CA: How can young designers acquire those business skills?

JD: Learning it on your own is certainly the best possible way. You have to do that. However, a shortcut that I've always taken is to align myself with a good business person. I've always partnered with people who specialise in marketing and business, and I've learned from them and then we've formed a partnership that I think is formidable. I'm covering the creative side of the equation and they're covering the business side of the equation.

CA: How does the creative process work at Duffy & Partners?

JD: After we've done our deep dive into understanding the marketing aspects of the brand - where it's been, who it competes with and who the audience is - we take the verbal brief that the client gives us and, together with the client, we create a visual brief. It's not just a mood board: it's literally a collage of images that we think create, in effect, both a filter and almost a world in which our design directions can live. So there's colour, there are graphic elements like illustrations and photographs, and there are examples of typography. The designers working on the project and the clients are always involved in this part of the process. If the client is involved in creating the filter through which we'll make the final design decisions, then they're not surprised when they see the new design. They were participating at the outset in helping us to create a path for these new design directions.

CA: You advocate democratisation of design - what does this mean?

JD: We've reached a point in popular culture where everyone is a designer to a certain extent. People have the ability today to design their own stationery and their own logo and they can do what graphic designers do. There are a lot of designers who feel threatened by this. But for me, I think if people are gaining a better understanding of design, they're therefore gaining a greater appreciation for the people who do it at the highest level. When people appreciate and understand how it's done at the highest levels, it makes for smarter clients.

CA: A lot of people move to New York or London to pursue their creative career. Why have you stayed in Minneapolis?

JD: I started in Minneapolis because it's where I was born and raised. It's also a very creative community in fine arts as well as in applied arts and so that kept me here. I ended up, as our company grew and expanded, opening an office in New York and then London and then Singapore.

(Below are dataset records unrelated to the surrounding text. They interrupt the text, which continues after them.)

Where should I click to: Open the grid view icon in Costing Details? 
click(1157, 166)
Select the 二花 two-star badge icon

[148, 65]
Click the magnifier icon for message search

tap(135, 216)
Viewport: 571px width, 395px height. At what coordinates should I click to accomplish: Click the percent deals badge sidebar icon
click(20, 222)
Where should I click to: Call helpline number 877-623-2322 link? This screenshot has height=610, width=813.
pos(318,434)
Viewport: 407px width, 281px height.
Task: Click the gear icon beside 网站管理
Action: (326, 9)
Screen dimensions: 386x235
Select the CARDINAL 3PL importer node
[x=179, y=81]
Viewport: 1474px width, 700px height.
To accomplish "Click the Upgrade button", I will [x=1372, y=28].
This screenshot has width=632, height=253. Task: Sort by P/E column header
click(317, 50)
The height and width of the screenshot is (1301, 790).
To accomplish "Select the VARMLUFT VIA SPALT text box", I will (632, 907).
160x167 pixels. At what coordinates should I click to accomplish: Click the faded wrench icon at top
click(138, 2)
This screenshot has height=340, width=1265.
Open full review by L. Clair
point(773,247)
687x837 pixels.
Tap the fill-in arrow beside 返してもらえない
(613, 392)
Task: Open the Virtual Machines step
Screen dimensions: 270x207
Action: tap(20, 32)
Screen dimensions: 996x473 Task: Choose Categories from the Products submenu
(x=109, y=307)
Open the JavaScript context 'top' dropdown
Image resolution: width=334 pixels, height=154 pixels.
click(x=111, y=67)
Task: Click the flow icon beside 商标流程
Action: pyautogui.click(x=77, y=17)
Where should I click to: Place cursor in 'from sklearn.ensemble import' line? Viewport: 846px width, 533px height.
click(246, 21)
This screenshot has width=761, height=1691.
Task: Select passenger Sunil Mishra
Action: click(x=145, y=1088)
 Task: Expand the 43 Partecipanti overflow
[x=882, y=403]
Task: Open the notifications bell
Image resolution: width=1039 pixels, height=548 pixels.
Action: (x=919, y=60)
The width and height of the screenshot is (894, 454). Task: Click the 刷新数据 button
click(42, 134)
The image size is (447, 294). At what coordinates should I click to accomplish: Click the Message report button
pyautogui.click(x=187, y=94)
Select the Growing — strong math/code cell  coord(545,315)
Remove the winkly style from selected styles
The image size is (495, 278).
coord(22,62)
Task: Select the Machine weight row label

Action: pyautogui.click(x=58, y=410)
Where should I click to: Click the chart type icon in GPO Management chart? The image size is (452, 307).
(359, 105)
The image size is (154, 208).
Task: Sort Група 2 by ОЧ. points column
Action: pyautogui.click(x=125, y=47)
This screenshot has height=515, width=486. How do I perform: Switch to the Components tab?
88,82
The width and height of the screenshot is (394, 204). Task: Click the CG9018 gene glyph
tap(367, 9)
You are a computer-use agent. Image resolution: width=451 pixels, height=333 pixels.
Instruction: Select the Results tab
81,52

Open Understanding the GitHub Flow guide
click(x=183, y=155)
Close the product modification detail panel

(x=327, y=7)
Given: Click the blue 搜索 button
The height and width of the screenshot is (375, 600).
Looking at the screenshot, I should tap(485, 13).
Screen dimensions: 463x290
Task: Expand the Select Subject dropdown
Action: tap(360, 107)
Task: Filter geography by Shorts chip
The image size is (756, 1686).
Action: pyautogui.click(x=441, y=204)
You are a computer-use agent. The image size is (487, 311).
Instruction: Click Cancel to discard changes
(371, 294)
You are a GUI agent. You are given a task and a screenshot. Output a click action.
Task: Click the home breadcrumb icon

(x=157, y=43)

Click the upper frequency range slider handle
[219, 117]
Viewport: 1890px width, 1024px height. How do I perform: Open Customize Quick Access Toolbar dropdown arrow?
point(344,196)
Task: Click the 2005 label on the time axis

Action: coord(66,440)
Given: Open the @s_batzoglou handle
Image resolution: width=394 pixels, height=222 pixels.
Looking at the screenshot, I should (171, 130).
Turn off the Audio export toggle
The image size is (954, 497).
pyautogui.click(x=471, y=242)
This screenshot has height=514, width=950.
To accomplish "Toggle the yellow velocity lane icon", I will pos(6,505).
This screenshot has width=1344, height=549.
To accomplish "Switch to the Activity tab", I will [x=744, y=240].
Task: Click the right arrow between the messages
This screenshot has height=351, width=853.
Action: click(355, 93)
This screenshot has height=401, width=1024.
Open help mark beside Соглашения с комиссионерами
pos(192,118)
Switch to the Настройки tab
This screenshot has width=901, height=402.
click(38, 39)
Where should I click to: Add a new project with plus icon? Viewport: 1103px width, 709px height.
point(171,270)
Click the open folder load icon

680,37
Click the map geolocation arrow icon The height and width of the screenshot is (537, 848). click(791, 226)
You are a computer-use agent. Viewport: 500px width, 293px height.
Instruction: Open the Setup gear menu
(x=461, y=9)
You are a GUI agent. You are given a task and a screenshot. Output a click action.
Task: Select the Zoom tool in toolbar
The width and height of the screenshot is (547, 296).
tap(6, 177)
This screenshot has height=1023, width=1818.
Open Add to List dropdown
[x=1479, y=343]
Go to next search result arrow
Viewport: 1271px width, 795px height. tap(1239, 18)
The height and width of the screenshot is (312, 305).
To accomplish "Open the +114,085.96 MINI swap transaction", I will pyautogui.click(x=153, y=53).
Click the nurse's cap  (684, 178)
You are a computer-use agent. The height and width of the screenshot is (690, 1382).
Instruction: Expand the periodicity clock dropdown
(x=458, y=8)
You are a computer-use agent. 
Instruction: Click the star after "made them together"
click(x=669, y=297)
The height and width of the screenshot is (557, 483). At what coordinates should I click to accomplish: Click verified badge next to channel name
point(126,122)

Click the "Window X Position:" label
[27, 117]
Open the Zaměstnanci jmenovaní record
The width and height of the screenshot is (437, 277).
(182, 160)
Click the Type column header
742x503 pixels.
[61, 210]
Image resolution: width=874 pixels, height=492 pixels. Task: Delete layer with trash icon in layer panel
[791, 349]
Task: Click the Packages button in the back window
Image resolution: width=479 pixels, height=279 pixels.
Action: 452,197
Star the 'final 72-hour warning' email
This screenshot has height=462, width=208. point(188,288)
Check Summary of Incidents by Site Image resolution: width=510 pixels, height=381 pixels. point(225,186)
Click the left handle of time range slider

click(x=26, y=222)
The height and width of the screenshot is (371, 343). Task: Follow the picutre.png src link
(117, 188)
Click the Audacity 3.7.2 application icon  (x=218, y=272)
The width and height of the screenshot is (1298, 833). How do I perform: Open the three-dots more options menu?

At that point in time the way to develop my business was to literally be in those various locations.

These days, though, we have one office here in Minneapolis and we work for people in Europe, Asia and South America as well as all over the United States. It's primarily because of the internet and also because of the ability to fly anywhere from here - there's no longer a need to be on the ground in these various locations.

CA: Is there a Minneapolis look?

JD: If you look back to the early days when a few other designers and I were doing all the handmade work, and doing all our own illustration, we did kind of establish a look that I think other people have said became the 'Minneapolis look'. It was a kind of handcrafted and crusty aesthetic. We used old engravings and manipulated them, and we used recycled paper back before anyone else was using it, and that kind of established a Minneapolis look.

That regional look or aesthetic has pretty much gone away. It had to in our case, because we work for different companies all over the world and we have to understand their culture as opposed to imposing our culture on them.

CA: Outside of design, what are you interested in?

JD: I love to paint. I always have a painting going. And one main reason why I love where we live is that just minutes from the downtown area you can be out in the country, out in the woods, on a lake or a river somewhere, skating or swimming or hiking or mountain biking. I also love to cross-country ski, and I do it competitively.